TLS-Scope: An Open-Source Spatial Transcriptomics Pipeline for Tertiary Lymphoid Structure Classification
TLS-Scope: An Open-Source Spatial Transcriptomics Pipeline for Tertiary Lymphoid Structure Classification
A hierarchical graph neural network operating on spatial transcriptomics data can classify tertiary lymphoid structures as immunogenic or tolerogenic — a distinction with direct implications for predicting immunotherapy response that bulk RNA analysis cannot make.
The AI model described in this paper solves a clinically critical problem, but it will only have impact if it's accessible to the research community. TLS-Scope would be an open-source Python pipeline that takes 10x Visium spatial transcriptomics data as input and outputs TLS classification (immunogenic vs. tolerogenic), along with annotated spatial maps showing the location and type of each TLS in the tissue.
The pipeline would include: spot-level cell type deconvolution (to identify immune cell compositions), TLS detection (identifying spatial clusters with TLS architecture), the hierarchical GNN classifier (adapted from the paper's approach), and a visualization module that overlays TLS classification onto the tissue image. All components would be modular so researchers can swap in alternative cell type deconvolution or GNN architectures.

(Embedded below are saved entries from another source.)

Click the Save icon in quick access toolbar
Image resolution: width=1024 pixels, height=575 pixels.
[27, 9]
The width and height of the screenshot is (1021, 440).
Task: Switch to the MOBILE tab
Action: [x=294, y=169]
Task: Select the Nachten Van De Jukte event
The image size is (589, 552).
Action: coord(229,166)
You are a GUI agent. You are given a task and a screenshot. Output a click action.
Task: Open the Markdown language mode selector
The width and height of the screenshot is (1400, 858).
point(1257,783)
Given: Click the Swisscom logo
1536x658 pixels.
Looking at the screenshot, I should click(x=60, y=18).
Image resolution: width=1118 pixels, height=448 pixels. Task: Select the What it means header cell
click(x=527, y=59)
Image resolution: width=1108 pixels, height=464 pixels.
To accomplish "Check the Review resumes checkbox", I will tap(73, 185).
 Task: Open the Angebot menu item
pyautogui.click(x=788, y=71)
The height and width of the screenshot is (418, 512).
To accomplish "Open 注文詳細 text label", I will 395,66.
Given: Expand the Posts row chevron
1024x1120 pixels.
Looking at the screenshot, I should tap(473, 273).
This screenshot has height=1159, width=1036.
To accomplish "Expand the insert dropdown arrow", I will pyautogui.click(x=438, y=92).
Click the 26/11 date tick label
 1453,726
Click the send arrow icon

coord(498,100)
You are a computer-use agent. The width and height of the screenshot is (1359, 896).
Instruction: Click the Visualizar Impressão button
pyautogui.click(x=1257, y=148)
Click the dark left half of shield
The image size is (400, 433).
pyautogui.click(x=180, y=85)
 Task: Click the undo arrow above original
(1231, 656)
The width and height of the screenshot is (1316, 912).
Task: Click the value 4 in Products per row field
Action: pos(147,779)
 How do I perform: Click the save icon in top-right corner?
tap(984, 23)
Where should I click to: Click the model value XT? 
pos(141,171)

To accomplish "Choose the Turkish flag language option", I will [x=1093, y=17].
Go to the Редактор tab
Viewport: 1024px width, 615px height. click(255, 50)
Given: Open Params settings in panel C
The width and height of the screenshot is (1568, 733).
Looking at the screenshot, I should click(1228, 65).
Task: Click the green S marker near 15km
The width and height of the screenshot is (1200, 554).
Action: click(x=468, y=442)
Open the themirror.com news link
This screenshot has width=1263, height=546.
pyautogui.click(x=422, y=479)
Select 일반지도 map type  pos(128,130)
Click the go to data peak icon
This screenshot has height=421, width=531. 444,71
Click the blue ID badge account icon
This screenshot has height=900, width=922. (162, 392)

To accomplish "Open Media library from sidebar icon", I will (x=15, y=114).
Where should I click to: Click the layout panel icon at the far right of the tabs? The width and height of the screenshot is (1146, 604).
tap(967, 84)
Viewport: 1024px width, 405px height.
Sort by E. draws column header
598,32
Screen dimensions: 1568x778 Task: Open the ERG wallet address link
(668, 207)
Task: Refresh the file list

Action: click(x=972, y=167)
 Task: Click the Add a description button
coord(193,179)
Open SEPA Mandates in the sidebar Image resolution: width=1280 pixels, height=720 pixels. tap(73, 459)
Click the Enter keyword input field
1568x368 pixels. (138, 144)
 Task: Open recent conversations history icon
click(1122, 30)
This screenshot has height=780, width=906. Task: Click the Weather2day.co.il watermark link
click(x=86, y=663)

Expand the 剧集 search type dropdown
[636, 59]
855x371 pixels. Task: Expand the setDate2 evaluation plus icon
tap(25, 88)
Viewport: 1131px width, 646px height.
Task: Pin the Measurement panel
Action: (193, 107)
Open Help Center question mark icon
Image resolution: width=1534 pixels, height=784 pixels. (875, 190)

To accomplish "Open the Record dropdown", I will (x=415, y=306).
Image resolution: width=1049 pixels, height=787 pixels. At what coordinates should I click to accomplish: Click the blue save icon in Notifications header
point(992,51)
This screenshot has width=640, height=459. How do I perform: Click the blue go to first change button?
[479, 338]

A secondary application: using TLS classification scores alongside existing clinical data to train and validate an immunotherapy response predictor across public cancer datasets. This could be packaged as a companion tool that outputs a probability score alongside the TLS classification — giving oncologists a data-rich immunotherapy response prediction from a single spatial transcriptomics run.
Who Is This For?
Cancer immunologists, bioinformaticians, and computational pathologists working on tumor microenvironment characterization and immunotherapy biomarkers.
Skills & Tools Needed
- Python (PyTorch Geometric or DGL for GNN)
- Single-cell/spatial transcriptomics analysis (Scanpy, Squidpy)
- Deep learning for graph data
- Spatial data visualization
- Cancer immunology knowledge
Feasibility
medium — Spatial transcriptomics GNN tools exist as frameworks, but implementing a validated TLS-specific classifier requires access to labeled training data and expertise in both spatial biology and deep learning.